# Directions
How many lines in the records below contain the word "agent"? Reply with the number alone.

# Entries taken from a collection
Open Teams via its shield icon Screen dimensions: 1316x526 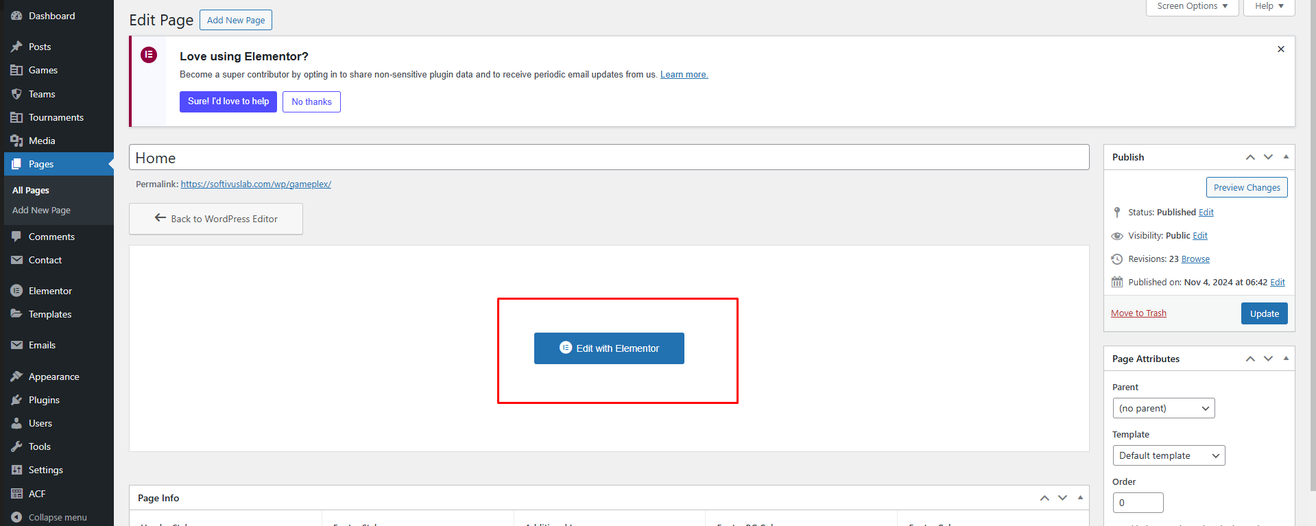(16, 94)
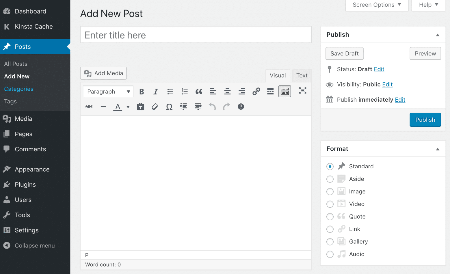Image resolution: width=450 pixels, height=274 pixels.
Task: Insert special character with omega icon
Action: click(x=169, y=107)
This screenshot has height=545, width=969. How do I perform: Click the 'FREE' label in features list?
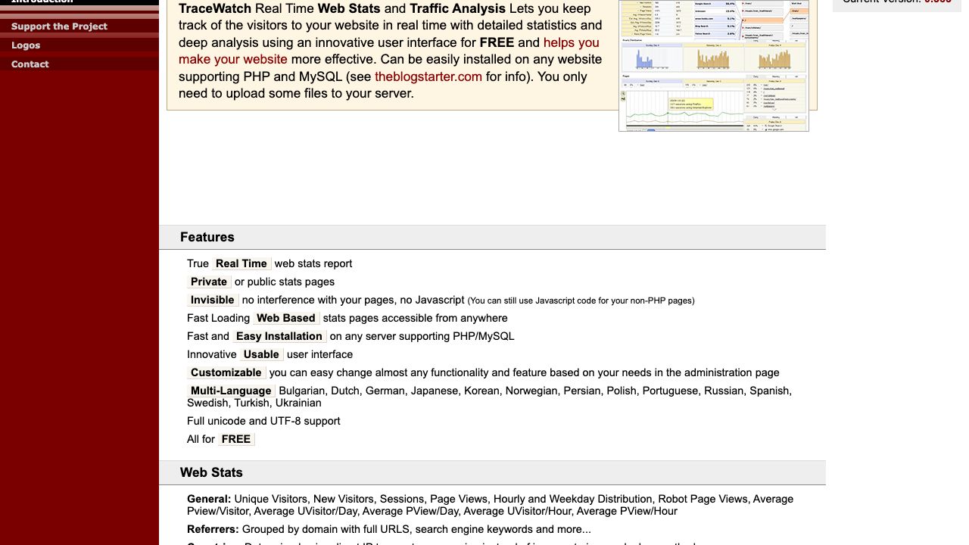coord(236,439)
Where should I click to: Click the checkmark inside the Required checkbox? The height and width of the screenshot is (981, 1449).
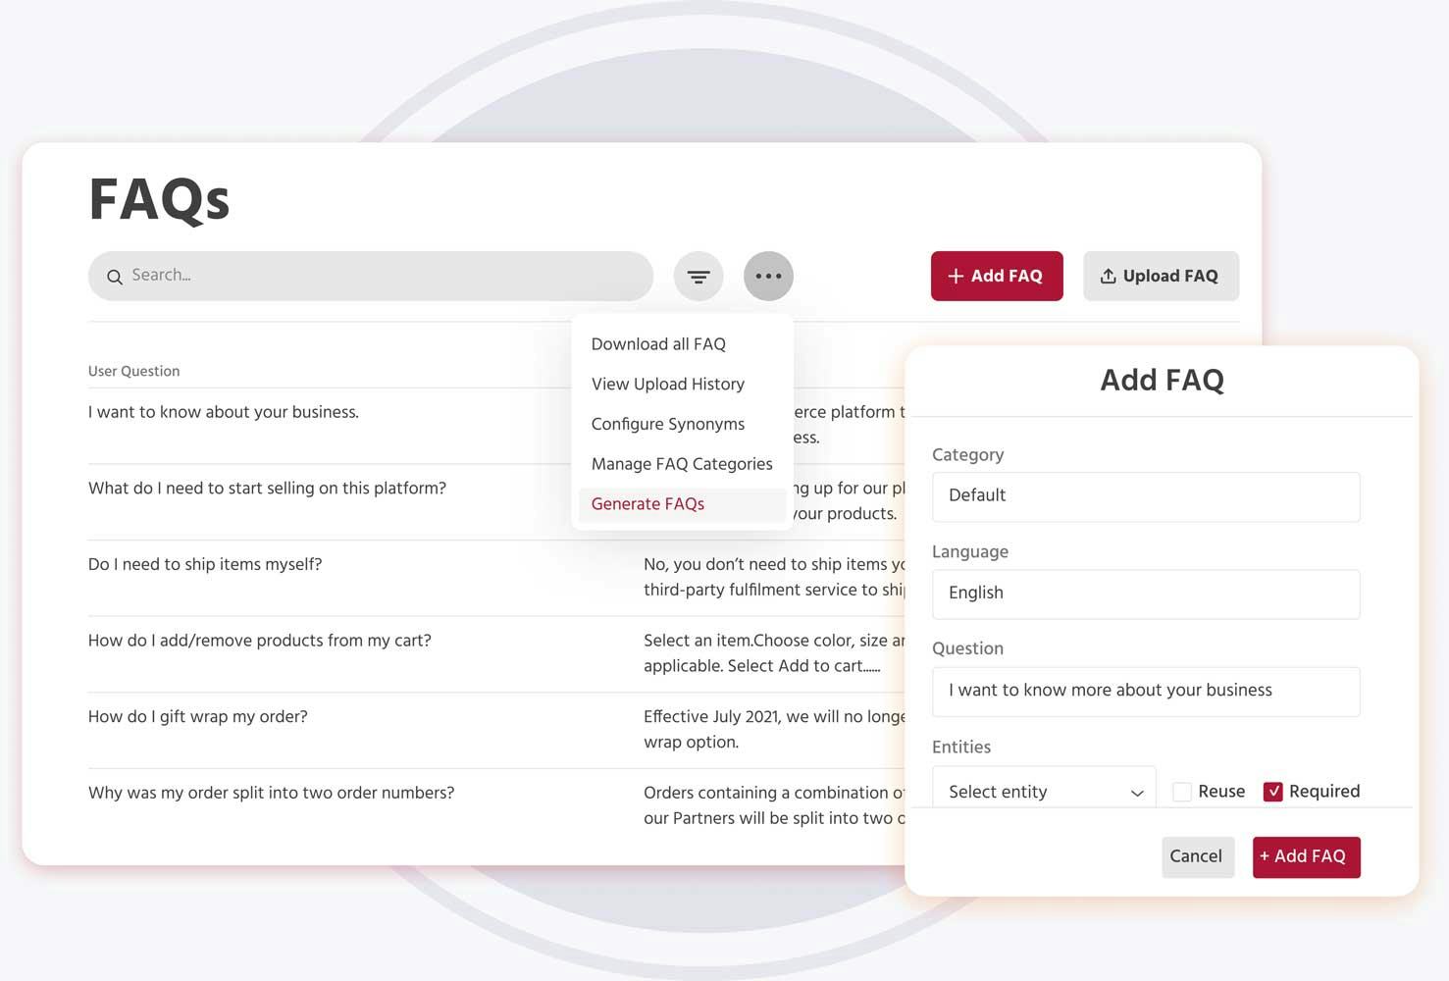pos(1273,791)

==

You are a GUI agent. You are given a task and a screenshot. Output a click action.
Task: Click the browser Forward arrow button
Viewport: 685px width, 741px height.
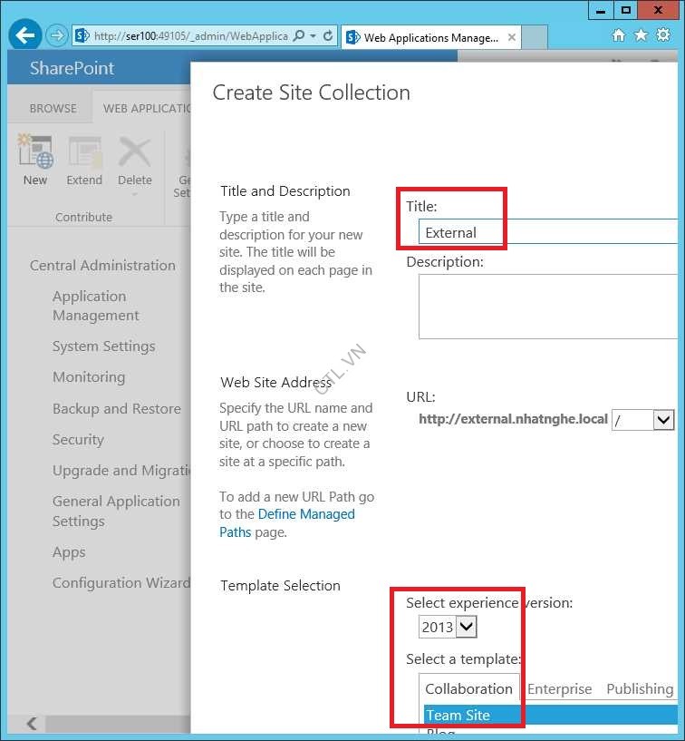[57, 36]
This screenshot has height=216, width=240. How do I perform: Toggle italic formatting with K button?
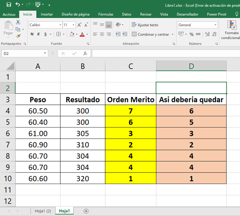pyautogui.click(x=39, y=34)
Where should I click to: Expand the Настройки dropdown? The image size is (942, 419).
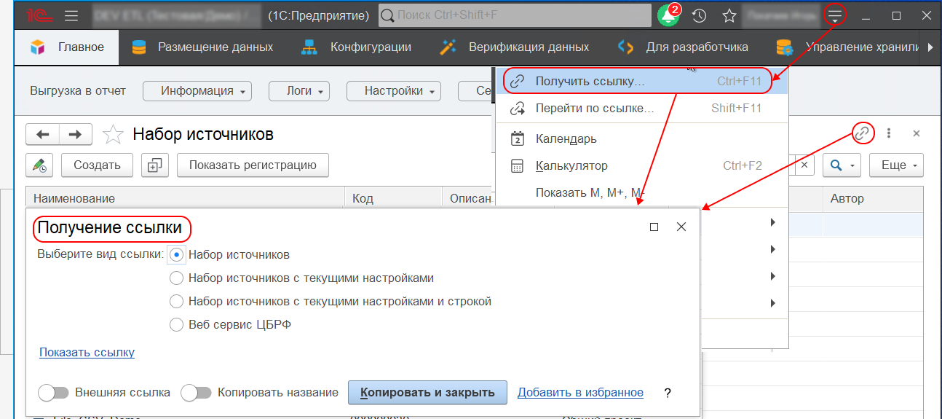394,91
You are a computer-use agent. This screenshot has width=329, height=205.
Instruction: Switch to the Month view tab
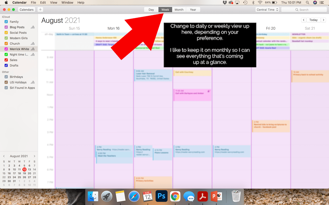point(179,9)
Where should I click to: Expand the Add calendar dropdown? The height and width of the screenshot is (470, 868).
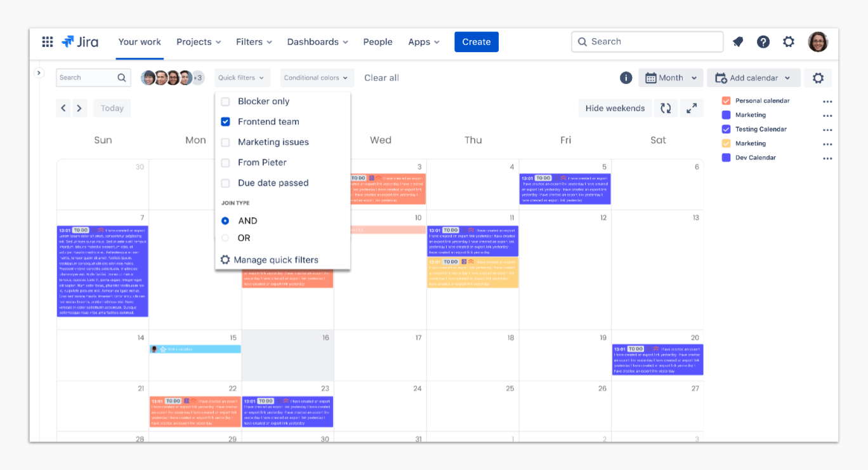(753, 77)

# Exercise result
2